In the last 12 months I have witnessed the conversational paralysis of disconnected families in Zanzibar, Ireland, Turkey, Luxembourg, Holland, the UK and in my own home. People connected to everyone except each other.
I offer myself guilty as charged after posting on my Facebook profile daily photographic updates of our recent sojourns in Ireland and The Lake District.
Which brings me in an unplanned meander to the subject of holiday snaps.
Some will remember the days when pictorial memories of your latest vacation were eagerly awaited following their return from a postal developer or local retailer? Remember Kodak?
An important part of holiday preparation was buying a supply of 36-photo rolls of film (the number of such rolls directly proportional to the quality of the adventure ahead).
Learning to change films without the risk of exposure was a craft passed from father to son like a Norse hunting ritual.
We never really lost the unnerving feeling that all or our work would be eradicated by some foreign airport’s X-ray machine on the way home.
Perhaps a week after our return “the photos” would be delivered by the postman or collected from a shop and there would be great ceremony over the evening dinner table as the packets were opened and the contents perused and discussed.
The next weekend would be our first chance to bore the pants off neighbours and extended family by going through them all, one by one, with a riveting commentary – “this is me standing under a palm tree”, “our hotel room was that one”, “the view was much better than it looks here”.
How things have changed – the 32Gb ScanDisk inserted into my trusty but somewhat ancient (2009) Panasonic Lumix GF2 and the use of software and apps create the perception of photographic talent when, in fact, I’m simply deleting all the rubbish then cropping and tinting the survivors.
Our mistakes are consigned to the trash before they see the light of day.

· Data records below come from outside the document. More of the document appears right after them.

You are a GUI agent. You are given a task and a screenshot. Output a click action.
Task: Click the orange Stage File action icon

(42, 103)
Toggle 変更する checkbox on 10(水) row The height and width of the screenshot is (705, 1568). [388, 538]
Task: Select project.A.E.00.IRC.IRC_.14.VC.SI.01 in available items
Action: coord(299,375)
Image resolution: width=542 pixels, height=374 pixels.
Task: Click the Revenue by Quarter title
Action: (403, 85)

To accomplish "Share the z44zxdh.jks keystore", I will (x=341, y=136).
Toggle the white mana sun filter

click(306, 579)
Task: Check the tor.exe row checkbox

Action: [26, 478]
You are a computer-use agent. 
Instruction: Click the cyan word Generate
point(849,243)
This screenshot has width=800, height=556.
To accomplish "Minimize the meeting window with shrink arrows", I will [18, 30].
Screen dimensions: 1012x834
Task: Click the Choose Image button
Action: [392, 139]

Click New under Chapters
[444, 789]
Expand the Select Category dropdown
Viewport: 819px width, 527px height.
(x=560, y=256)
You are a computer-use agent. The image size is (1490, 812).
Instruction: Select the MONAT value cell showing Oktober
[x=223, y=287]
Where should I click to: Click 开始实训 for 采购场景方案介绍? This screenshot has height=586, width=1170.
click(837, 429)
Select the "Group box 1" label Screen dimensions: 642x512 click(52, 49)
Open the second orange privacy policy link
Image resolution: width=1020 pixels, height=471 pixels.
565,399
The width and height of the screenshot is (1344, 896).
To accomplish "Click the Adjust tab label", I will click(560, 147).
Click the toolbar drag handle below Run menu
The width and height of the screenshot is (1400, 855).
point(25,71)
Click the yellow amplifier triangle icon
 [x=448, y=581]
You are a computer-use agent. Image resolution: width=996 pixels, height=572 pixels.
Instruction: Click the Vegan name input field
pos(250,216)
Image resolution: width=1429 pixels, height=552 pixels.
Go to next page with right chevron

p.s. the 12Mps capability of my camera (state of the art when I bought it) will likely be embedded in the new iPhone 6s to which I will upgrade in October, at which point instead of loading my Lumix photos into a separate device for editing, I’ll be completing the whole process in one series of steps; point – shoot – crop – tint – post – comment – tag. Panasonic obsolete but my “selfies” may well reach a new level of expertise.
A far cry from sifting through those old packages of prints and negatives when they came back from the developer and groaning with disappointment at “that” shot that didn’t come out right.
I’m sure there must be a host of Luddites out there who grumble about the advances in technology that have allowed us common folk to accidentally take great photographs – I’ll never know what an f/stop is (and don’t want to) – perhaps the same can be said of music composition post-synthesiser, of writing post-blog, of art in general – that where the objective is not commercial gain or fame – the internet of things (IOT) has created a world in which the amateur can enjoy fleeting moments of pride.
The photograph above of Kibo, one of our Hungarian Vizslas, in Grizedale Forest, Cumbria isn’t intended to win a prize (although it might just make next year’s Vizsla calendar – there is one) and I didn’t set out to take it – it was just one of dozens of shots taken during one 5.5 hour walk and over 7 days.
I think back to the holiday snaps taken by my father in the Gulf c.1953, by my parents in Newquay c.1966, by me in Italy c.1993 and reflect that there isn’t a chance in a million that we could have recreated the moment seen here with such quality. The cameras (that we could afford and understand) would never have been good enough and neither would the photographer.
The IOT makes us all potential award-winners when that one shot in a hundred turns out just right.
The IOT can be a conversation stopper, an intrusion, a distraction when it comes to holiday dinner conversation – but it also gives us all the opportunity as musicians, writers, photographers and artists to experience the equivalent momentary euphoria of an amateur astronomer discovering a new comet.